## AVAILABLE RECORDS
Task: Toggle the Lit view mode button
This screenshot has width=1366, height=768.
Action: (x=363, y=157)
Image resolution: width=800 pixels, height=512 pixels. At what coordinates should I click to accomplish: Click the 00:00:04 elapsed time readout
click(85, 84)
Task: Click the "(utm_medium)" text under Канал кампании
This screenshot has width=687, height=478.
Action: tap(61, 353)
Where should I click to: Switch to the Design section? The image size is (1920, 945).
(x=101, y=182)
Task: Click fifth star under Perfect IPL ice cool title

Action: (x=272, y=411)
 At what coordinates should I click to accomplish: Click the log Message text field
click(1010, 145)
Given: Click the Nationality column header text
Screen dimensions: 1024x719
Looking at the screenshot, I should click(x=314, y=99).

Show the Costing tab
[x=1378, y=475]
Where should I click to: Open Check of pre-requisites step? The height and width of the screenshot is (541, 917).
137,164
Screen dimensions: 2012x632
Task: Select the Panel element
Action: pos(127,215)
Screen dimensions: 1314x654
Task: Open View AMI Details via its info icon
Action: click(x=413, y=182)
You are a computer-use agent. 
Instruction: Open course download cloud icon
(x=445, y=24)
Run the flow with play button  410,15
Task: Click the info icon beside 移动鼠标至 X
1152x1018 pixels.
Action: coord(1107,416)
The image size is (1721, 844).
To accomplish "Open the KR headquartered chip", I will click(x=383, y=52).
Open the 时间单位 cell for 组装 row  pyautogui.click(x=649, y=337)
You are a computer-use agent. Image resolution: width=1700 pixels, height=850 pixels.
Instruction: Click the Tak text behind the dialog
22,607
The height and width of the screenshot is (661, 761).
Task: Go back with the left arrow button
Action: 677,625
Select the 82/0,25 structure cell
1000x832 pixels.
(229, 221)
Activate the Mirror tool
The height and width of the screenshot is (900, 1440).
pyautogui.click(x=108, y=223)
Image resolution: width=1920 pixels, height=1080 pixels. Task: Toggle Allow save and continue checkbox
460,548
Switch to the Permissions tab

## WORK TASK
Using the records above, copy each line that contains "computer".

## WRITTEN RESPONSE
You are a computer-use agent. 
You are a computer-use agent. Image resolution: width=1700 pixels, height=850 pixels.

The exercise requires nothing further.